Irvin D. Yalom
„Die Schopenhauer-Kur“
Btb Verlag 2005
434 S., 21,90 Euro
Als ich vor ungefähr fünfzehn Jahren
meine erste Bekanntschaft mit Yalom machte („Die rote Coutch“), war ich
begeistert. Der Mann verstand es, seine Erfahrungen als Psychiater und
Psychotherapeut belletristisch umzusetzen. Er präsentiert seine „Fälle“
als spannende, psychodramatische Episoden, in denen der Leser sich wieder findet
und gleichzeitig einen Blick „hinter die Kulissen“ des Therapeuten werfen
kann.
Inzwischen ist der amerikanische Professor für Psychiatrie 74 Jahre alt und
versucht, in Form seines Romans eine Lebensbilanz zu ziehen. Dazu bedient er
sich einer Rahmenhandlung, in der „Julius“, 65, ein an Hautkrebs erkrankter
Psychotherapeut, sein letztes Lebensjahr dazu nutzt, im Rahmen
psychotherapeutischer Gruppenarbeit seinen ehemaligen Patienten „Philip“
doch noch zu heilen. Vor 20 Jahren hatte Julius ihm helfen wollen, seine
Sexsucht in den Griff zu bekommen. Doch das gelang nicht. Die Erinnerung an
diesen Misserfolg trübt die Lebenszufriedenheit von Julius, und er nimmt zu
Philip Kontakt auf.
Philip ist noch immer der gefühlskalte, scharf denkende Verstandesmensch von
einst. Doch von seiner Sexsucht hat er sich – man höre und staune – durch
seine Vertiefung in das philosophische Gedankengut von Arthur Schopenhauer
selbst geheilt.
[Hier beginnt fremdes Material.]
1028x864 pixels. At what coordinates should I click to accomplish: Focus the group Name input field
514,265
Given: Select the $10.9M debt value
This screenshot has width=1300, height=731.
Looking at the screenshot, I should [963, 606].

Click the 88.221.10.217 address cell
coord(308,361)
Philip, der sich wegen seiner Sexsucht jahrelang selbst
verachtet hat, verachtet nun alle anderen außer sich selbst. Doch damit nicht
genug. Er teilt Julius mit, dass er in Philosophie promoviert hat und als „philosophischer
Berater“ bzw. „Klinischer Philosoph“ tätig ist. Für eine staatliche
Lizenz als Therapeut benötigt er noch 200 Stunden professionelle Supervision,
um die er Julius bittet.
Julius ist schockiert. Seine Psychotherapie basiert auf einem zutiefst
humanistisches Menschenbild: sei empathisch und menschenfreundlich, fürsorglich
und wertschätzend. In krassem Gegensatz dazu steht die misanthropische
Weltsicht von Philip. Julius kann es nicht verantworten, Philip auf andere
Menschen loszulassen und einigt sich mit ihm auf einen Deal: vor Beginn der
Supervision muss der beziehungslos lebende Einzelgänger sechs Monate lang an
den gruppentherapeutischen Sitzungen von Julius teilnehmen. Die Gruppentherapie
unter der Leitung von Julius gerät – wie nicht anders zu erwarten – zu
einem subtilen Machtkampf zwischen Julius und Philip, der schließlich mit der
„Menschwerdung“ von Philip und dem Tod von Julius endet.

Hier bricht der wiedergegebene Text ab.